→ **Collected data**
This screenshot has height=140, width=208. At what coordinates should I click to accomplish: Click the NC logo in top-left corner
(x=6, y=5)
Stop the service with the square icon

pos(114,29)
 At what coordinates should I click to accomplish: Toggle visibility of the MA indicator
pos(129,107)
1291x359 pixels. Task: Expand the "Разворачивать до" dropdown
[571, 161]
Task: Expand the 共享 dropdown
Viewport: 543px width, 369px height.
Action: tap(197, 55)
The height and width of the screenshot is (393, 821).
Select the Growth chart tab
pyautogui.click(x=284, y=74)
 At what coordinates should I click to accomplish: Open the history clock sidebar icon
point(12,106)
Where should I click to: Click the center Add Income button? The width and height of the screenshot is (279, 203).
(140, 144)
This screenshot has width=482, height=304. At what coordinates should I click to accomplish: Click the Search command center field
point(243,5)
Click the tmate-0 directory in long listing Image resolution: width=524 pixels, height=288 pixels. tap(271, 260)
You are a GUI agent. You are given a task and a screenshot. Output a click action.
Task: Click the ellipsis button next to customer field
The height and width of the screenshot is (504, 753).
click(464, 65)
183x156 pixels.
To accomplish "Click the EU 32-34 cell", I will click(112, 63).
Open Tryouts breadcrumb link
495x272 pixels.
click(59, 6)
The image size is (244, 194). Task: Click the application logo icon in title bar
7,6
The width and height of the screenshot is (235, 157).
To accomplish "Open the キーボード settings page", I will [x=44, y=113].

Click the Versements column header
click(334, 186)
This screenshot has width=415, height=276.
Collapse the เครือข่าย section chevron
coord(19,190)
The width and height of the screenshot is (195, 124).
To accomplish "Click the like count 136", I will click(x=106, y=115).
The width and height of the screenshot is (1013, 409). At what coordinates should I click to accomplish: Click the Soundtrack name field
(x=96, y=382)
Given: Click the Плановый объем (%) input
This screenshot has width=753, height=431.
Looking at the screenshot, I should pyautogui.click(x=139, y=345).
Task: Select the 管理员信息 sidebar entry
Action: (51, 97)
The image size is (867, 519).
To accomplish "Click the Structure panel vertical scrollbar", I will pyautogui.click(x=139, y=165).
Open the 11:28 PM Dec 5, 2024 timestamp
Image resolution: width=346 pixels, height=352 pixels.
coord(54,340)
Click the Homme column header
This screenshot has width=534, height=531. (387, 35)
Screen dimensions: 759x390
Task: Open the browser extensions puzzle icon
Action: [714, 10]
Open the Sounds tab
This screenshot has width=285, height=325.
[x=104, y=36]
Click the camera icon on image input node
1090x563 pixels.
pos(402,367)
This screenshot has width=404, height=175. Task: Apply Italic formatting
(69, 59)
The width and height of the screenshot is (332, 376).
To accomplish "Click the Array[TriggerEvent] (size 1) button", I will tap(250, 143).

→ **TASK DETAILS**
Using the exact wording, repeat all the entries.

→ **COMPLETED TASK**
This screenshot has height=140, width=208. At what coordinates should I click to accomplish: Click the NC logo in top-left corner
(x=6, y=5)
Stop the service with the square icon

pos(114,29)
 At what coordinates should I click to accomplish: Toggle visibility of the MA indicator
pos(129,107)
1291x359 pixels. Task: Expand the "Разворачивать до" dropdown
[571, 161]
Task: Expand the 共享 dropdown
Viewport: 543px width, 369px height.
Action: tap(197, 55)
The height and width of the screenshot is (393, 821).
Select the Growth chart tab
pyautogui.click(x=284, y=74)
 At what coordinates should I click to accomplish: Open the history clock sidebar icon
point(12,106)
Where should I click to: Click the center Add Income button? The width and height of the screenshot is (279, 203).
(140, 144)
This screenshot has width=482, height=304. At what coordinates should I click to accomplish: Click the Search command center field
point(243,5)
Click the tmate-0 directory in long listing Image resolution: width=524 pixels, height=288 pixels. tap(271, 260)
You are a GUI agent. You are given a task and a screenshot. Output a click action.
Task: Click the ellipsis button next to customer field
The height and width of the screenshot is (504, 753).
click(464, 65)
183x156 pixels.
To accomplish "Click the EU 32-34 cell", I will click(112, 63).
Open Tryouts breadcrumb link
495x272 pixels.
click(59, 6)
The image size is (244, 194). Task: Click the application logo icon in title bar
7,6
The width and height of the screenshot is (235, 157).
To accomplish "Open the キーボード settings page", I will [x=44, y=113].

Click the Versements column header
click(334, 186)
This screenshot has width=415, height=276.
Collapse the เครือข่าย section chevron
coord(19,190)
The width and height of the screenshot is (195, 124).
To accomplish "Click the like count 136", I will click(x=106, y=115).
The width and height of the screenshot is (1013, 409). At what coordinates should I click to accomplish: Click the Soundtrack name field
(x=96, y=382)
Given: Click the Плановый объем (%) input
This screenshot has width=753, height=431.
Looking at the screenshot, I should pyautogui.click(x=139, y=345).
Task: Select the 管理员信息 sidebar entry
Action: (51, 97)
The image size is (867, 519).
To accomplish "Click the Structure panel vertical scrollbar", I will pyautogui.click(x=139, y=165).
Open the 11:28 PM Dec 5, 2024 timestamp
Image resolution: width=346 pixels, height=352 pixels.
coord(54,340)
Click the Homme column header
This screenshot has width=534, height=531. (387, 35)
Screen dimensions: 759x390
Task: Open the browser extensions puzzle icon
Action: [714, 10]
Open the Sounds tab
This screenshot has width=285, height=325.
[x=104, y=36]
Click the camera icon on image input node
1090x563 pixels.
pos(402,367)
This screenshot has width=404, height=175. Task: Apply Italic formatting
(69, 59)
The width and height of the screenshot is (332, 376).
To accomplish "Click the Array[TriggerEvent] (size 1) button", I will tap(250, 143).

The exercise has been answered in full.